If tone vibrations can be transmitted so readily throughout a house, it is not difficult to understand how easily the vibrations of bone and tissue can be transmitted until the whole framework of the body responds in perceptible vibration.

It is said that Pascal at the age of twelve wrote a dissertation on acoustics suggested by his childish discovery that when a metal dish was struck by a knife the resulting sound could be stopped by touching the vibrating dish with a finger.

With this in mind it is not difficult to understand how compression of the human instrument by the pressure of tight clothing without, or by false muscular tension within, must interfere with its free vibration and so rob the produced tone of just so much of perfection.

From these experiments we can understand that, while the tones of the voice are initiated by or at the vocal cords, the volume and character of the tones are dependent upon resonance,—the vibration of the air in the various resonance chambers of the body, together with the sympathetic vibration of the walls of these chambers and the bony framework that supports them.
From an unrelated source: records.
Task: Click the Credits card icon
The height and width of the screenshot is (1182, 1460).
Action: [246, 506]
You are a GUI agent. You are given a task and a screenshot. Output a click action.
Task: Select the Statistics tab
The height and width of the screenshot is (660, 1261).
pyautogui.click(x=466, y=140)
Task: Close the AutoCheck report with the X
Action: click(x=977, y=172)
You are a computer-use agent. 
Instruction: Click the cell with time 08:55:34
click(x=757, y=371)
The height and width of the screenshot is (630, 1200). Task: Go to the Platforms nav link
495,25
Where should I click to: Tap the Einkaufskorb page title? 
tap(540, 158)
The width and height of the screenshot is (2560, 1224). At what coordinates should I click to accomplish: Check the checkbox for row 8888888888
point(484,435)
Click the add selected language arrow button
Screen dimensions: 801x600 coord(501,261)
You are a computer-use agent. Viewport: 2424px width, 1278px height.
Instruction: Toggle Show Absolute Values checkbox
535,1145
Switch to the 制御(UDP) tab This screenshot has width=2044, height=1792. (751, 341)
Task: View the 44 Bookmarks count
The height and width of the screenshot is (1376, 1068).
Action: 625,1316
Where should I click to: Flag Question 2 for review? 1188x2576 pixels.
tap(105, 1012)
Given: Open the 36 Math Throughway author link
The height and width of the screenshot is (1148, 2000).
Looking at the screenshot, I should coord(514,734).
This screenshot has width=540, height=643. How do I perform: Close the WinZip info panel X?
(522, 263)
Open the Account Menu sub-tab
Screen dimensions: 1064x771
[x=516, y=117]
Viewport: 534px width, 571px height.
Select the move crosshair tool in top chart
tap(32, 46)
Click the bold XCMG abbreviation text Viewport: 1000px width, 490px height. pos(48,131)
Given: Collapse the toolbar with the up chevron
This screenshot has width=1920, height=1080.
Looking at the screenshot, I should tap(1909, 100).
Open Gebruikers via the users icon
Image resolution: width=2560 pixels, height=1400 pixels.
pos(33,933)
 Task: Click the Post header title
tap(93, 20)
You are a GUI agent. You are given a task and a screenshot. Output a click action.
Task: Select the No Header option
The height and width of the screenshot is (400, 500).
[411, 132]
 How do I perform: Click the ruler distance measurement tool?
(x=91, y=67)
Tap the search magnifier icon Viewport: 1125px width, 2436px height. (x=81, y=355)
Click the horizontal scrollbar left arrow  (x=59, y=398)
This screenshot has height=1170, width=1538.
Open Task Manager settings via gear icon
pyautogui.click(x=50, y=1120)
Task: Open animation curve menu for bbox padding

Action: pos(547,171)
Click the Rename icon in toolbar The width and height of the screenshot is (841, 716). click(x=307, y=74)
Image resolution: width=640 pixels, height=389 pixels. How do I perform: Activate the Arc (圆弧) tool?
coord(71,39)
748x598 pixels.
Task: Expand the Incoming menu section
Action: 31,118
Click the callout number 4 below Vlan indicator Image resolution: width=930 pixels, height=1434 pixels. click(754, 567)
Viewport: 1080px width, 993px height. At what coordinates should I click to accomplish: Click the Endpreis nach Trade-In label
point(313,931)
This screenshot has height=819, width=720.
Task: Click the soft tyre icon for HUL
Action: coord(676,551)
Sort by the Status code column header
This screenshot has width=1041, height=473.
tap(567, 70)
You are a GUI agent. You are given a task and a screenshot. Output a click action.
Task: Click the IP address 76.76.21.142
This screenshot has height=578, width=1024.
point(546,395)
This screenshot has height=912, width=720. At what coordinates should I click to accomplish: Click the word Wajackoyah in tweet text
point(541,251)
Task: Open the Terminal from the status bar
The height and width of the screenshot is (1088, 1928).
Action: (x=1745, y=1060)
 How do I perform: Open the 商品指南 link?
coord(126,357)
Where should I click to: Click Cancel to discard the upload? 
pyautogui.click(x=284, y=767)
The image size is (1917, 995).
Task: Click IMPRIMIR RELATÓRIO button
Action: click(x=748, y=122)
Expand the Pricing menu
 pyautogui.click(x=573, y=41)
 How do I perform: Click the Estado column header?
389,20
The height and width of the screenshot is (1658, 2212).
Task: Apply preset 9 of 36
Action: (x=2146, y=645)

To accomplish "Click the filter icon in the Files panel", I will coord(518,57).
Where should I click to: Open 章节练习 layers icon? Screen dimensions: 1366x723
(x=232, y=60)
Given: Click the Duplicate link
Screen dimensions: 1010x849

In respect to resonance, as in other respects, the human voice is far superior to all other instruments, for their resonators are fixed and unchanging, while the human resonator is flexible,—in Helmholtz's words "admits of much variety of form, so that many more qualities of tone can be thus produced than on any instrument of artificial construction."

We are now prepared to realize the error of the common notion that loudness of tone is due entirely to increase of breath pressure on the vocal cords. Simple experiments with the tuning-fork have shown that while the volume of sound it gives forth is due in part to the amplitude of its vibrations, its loudness is chiefly due to the character of the resonance provided for it.

The larger the resonance chamber the greater is its reinforcing capacity. The largest air chamber in the body is the chest, which serves not only as a wind-chest, but as a resonance chamber. The necessity for chest expansion, therefore, is not, as generally supposed, merely for air, but to increase its size as a resonance chamber.

In view of the laws of tone, how great is the common error of speaking of the larynx as if it alone were the vocal organ, when the principal vibrations are above the vocal cords in the chambers of resonance!

Since the musical value, the beauty of tone, as well as its volume, comes only from right use of the resonator, our principal business must be the acquiring control of the vibratory air current above the larynx. The acquirement of this control involves the proper focusing or placing of the tone, with the free uncramped use of all the vocal organs; power will then take care of itself.